Task brief: Return the portion of the Odell text from "- 1776: The" to "their 350-year celebrations.", reproduced word for word.

Extracted text:

# # #

There is evidence that there was a church building in Odell village from as early as 1220, when Robert of Dunton is recorded as minister. A coffin lid also survives from this century. The present All Saints, however, dates from the 15th century. Built of limestone from Northamptonshire, it is a little atypical of Bedfordshire churches. In the late 17th century the building was greatly improved and in 1820 a clock was put in the tower. Further improvements were made in 1868, and in 1958 a sixth bell was added to the ring.

One of the more famous ministers at All Saints was Peter Bulkeley. Born in Odell in 1582, he became its rector in 1624, but since he did not "conform" to the requirements of the establishment, was suspended. In May 1635, like many other Nonconformists of the time, he emigrated to New England on the Susan and Ellen. On arrival he moved on to found the town of Concord, Massachusetts, becoming its first minister.

Between 1975 and 1981, All Saints' Church and Odell Castle played host to the Greenbelt Festival, attended by up to 15,000 people.

A park bench on the village green, outside the pub and against the wall of the castle, was given to the village by the organisers in 1979.

Odell was one of the first villages in England to have its own website with its parish magazine uploaded every month. This continues today on odellbeds.net the village's website.

===The village: 18th century to today===
Notable events include:
- 1717: The Bishop of Lincoln counted 66 families on a visit.
- 1771: An epidemic of smallpox occurred in which 12 people died.
- 1776: The area was enclosed by Act of Parliament.
- 1801: The population was 361.
- 1851: The census listed 22 Odells.
- 1863: Reverend Searle persuaded newlyweds George and Sarah Odell to emigrate to New Zealand
- 1931: The population was 226.
- 1982: The village welcomed folk from Concord, Massachusetts, as part of their 350-year celebrations.

==Today==
Over recent years All Saints has become a place visited by those people round the world who seek to trace their ancestry to Odell, and to spend some time in the church or churchyard. Many of these visits are recorded in the church's visitors' book.

While there is still a hill at Odell (with a wood on it), there is little woad to be found; the plant is not as common in England as it once was. Commercially produced indigo has replaced woad as a dye (although seeds of woad can still be obtained). Odell Great Wood is located near the centre of the parish.

During the 1970s, several gravel pits between Odell and nearby Harrold were flooded with water from the nearby Great Ouse. In the early 1980s, the area was turned into Harrold-Odell Country Park. A wide variety of native waterfowl and other birds are seen on or near the lakes, including great crested grebes, moorhens, Canada geese, herons, swans, cormorants and a wide variety of ducks, as well as aquatic insects such as damselflies and dragonflies.

==Pronunciation==
Most people pronounce the village's name as "oh-DEL", like the surname. Some commentators, however, consider it should be pronounced "OH-dl", rhyming with Yodel.

# # #

Dataset:
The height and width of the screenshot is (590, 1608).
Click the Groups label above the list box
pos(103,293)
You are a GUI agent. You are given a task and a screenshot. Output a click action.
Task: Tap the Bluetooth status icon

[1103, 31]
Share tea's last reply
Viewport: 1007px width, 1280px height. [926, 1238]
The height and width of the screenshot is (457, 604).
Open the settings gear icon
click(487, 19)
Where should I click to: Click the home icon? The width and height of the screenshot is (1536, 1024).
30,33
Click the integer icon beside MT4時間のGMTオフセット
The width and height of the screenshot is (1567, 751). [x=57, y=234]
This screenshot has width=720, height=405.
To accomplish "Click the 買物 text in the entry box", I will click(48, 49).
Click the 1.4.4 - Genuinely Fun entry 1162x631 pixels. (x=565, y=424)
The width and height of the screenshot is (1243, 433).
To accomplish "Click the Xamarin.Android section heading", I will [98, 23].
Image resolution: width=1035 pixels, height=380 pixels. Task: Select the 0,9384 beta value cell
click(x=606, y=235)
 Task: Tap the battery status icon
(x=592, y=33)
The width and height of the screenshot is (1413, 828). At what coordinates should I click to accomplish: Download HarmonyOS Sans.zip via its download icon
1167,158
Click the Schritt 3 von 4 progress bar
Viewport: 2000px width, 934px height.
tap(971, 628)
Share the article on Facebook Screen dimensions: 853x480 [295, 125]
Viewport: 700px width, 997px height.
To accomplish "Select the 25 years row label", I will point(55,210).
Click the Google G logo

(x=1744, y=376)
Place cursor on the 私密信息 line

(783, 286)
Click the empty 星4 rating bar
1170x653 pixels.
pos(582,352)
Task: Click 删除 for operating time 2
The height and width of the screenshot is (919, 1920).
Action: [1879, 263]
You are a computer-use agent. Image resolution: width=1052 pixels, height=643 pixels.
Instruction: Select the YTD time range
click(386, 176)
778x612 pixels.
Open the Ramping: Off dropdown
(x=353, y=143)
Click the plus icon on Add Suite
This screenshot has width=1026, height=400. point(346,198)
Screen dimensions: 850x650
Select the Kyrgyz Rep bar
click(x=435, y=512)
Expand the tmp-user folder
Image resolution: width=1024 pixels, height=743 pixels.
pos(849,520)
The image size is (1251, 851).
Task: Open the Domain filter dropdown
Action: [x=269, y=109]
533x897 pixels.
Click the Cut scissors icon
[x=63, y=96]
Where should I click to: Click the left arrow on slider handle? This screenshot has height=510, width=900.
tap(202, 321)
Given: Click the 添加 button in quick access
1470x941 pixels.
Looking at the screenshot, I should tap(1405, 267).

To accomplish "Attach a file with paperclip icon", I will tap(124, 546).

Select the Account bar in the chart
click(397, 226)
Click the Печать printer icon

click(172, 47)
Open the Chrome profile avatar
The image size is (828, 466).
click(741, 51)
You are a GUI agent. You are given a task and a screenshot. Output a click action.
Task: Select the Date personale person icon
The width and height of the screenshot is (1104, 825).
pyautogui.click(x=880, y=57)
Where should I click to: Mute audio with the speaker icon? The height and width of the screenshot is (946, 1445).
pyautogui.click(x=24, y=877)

# # #

Solution to the exercise:
- 1776: The area was enclosed by Act of Parliament.
- 1801: The population was 361.
- 1851: The census listed 22 Odells.
- 1863: Reverend Searle persuaded newlyweds George and Sarah Odell to emigrate to New Zealand
- 1931: The population was 226.
- 1982: The village welcomed folk from Concord, Massachusetts, as part of their 350-year celebrations.